During the last decade of the twentieth century a wave of discussions and publications emerged in the academic and art worlds announcing a return of aesthetics in art theory and practice. While many of those involved spoke of making beauty resonate again, there was a sense that aesthetics generally had been resurrected after decades of neglect and denigration. 1 In 1998, Fredric Jameson responded to this development by proposing that the recent return of aesthetics needs to be understood in the context of conceptual art practices since the 1960s, and within the broader sociological phenomenon of postmodernity. 2

Jameson identifies a historical conjunction between the post-sixties demise of modernist claims for art's autonomy allied to medium specificity and attempts in recent years to revivify aesthetics. He speaks of the legacy of conceptual art, and its postmodern derivations, which endorsed the abandonment of traditional media in favor of hybrid artistic forms and technologies. Conceptual and postmodern practices of impure and mixed media displaced formalist definitions of the medium based on the support's [End Page 555] material properties, or as the perpetuation of distinct artistic traditions.
────────
REQUIRED WORK:
Rewrite the passage on the return of aesthetics, beginning at the words "Jameson identifies a" and stopping after "distinct artistic traditions.", with "demise" changed to "collapse".

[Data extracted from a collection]
────────
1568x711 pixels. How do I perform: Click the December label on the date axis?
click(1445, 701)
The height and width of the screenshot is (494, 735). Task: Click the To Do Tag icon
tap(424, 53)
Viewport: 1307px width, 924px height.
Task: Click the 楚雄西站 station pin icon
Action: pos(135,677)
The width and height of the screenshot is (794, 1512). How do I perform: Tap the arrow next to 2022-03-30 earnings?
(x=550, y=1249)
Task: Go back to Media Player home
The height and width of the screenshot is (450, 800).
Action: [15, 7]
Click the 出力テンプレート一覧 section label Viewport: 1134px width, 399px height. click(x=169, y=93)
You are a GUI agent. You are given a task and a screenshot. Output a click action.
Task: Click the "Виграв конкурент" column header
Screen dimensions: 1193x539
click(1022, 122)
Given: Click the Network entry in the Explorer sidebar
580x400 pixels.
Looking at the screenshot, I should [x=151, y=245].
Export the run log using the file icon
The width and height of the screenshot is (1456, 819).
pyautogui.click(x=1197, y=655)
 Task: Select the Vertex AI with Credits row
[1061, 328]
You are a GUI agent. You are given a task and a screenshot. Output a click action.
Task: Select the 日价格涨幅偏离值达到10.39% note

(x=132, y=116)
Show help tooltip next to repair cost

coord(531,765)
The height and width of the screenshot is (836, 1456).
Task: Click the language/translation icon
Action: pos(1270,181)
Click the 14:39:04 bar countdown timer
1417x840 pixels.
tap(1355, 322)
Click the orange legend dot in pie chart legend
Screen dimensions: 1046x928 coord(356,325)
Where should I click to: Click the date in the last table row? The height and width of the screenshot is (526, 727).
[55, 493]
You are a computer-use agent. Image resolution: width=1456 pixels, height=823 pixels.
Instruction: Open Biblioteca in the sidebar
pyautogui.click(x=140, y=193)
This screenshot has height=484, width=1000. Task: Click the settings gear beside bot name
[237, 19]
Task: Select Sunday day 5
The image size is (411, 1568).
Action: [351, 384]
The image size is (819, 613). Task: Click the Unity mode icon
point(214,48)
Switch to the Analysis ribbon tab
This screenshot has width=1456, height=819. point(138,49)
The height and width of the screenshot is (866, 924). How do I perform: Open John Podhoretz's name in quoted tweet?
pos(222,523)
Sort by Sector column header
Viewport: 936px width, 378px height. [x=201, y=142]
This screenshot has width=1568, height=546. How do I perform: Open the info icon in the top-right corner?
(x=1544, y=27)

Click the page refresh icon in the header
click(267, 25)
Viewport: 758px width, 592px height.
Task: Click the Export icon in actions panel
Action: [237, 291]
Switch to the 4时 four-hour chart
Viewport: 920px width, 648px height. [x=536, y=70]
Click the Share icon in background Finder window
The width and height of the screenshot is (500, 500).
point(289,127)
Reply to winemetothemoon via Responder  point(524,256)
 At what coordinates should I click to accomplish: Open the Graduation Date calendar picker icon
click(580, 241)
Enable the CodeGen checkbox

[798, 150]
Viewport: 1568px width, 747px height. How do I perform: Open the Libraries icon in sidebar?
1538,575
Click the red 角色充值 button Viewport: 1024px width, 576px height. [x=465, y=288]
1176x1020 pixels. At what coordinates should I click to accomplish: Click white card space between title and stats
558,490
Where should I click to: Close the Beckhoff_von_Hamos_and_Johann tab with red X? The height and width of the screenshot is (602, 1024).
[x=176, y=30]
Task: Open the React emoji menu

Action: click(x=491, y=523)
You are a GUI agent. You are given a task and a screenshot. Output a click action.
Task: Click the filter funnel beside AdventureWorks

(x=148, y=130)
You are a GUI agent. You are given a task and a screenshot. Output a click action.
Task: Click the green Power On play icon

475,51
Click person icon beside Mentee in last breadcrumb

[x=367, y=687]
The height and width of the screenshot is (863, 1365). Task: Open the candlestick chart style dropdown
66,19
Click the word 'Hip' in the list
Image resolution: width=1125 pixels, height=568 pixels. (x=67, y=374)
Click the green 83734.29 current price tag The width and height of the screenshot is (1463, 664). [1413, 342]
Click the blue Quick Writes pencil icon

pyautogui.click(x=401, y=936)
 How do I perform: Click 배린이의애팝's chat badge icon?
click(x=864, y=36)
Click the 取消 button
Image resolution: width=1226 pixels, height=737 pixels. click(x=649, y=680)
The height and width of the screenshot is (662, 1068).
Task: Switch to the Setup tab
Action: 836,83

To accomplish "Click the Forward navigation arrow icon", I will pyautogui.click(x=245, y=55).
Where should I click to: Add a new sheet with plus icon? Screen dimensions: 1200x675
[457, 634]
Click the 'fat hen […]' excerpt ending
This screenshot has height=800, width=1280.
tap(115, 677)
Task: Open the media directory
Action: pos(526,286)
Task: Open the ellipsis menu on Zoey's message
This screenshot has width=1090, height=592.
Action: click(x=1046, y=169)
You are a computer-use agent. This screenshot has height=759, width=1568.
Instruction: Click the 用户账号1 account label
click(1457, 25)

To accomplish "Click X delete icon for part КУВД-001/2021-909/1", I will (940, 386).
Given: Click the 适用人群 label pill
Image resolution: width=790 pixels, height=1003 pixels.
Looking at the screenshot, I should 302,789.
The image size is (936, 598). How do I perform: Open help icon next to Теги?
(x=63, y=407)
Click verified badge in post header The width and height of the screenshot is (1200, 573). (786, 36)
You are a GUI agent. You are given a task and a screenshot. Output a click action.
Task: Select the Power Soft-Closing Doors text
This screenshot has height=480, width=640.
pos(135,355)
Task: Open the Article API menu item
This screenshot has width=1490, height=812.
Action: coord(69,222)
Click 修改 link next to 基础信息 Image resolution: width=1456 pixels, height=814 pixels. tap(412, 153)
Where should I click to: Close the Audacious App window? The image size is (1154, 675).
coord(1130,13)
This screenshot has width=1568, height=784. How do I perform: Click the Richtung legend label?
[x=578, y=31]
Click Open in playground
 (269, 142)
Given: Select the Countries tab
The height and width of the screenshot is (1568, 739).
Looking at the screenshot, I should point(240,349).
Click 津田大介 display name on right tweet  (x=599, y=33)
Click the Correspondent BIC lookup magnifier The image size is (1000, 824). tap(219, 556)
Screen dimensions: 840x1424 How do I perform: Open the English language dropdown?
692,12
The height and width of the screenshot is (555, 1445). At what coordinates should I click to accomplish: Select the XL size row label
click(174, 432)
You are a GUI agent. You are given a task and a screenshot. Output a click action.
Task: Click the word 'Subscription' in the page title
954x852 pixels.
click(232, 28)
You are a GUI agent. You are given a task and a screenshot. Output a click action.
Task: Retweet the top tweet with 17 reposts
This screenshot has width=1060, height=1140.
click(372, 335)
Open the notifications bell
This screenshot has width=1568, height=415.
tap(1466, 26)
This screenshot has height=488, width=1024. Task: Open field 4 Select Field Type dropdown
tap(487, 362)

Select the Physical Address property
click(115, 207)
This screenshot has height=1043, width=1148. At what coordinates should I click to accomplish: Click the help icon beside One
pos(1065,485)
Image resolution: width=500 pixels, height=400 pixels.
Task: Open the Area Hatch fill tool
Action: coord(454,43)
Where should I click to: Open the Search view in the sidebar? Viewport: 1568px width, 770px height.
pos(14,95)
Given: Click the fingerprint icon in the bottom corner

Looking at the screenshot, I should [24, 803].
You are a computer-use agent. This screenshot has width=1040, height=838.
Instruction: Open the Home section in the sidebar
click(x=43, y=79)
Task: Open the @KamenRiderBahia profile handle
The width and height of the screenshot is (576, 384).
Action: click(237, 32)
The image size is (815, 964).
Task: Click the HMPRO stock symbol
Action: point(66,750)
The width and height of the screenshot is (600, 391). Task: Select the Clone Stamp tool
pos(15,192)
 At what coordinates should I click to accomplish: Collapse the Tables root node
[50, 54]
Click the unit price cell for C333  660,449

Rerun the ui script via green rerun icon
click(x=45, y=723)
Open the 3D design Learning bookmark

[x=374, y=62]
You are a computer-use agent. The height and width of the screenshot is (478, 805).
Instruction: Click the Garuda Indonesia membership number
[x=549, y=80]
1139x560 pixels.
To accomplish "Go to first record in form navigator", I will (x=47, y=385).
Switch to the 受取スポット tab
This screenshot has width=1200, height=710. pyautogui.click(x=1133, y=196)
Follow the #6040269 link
────────
OUTPUT OF THE TASK:
Jameson identifies a historical conjunction between the post-sixties collapse of modernist claims for art's autonomy allied to medium specificity and attempts in recent years to revivify aesthetics. He speaks of the legacy of conceptual art, and its postmodern derivations, which endorsed the abandonment of traditional media in favor of hybrid artistic forms and technologies. Conceptual and postmodern practices of impure and mixed media displaced formalist definitions of the medium based on the support's [End Page 555] material properties, or as the perpetuation of distinct artistic traditions.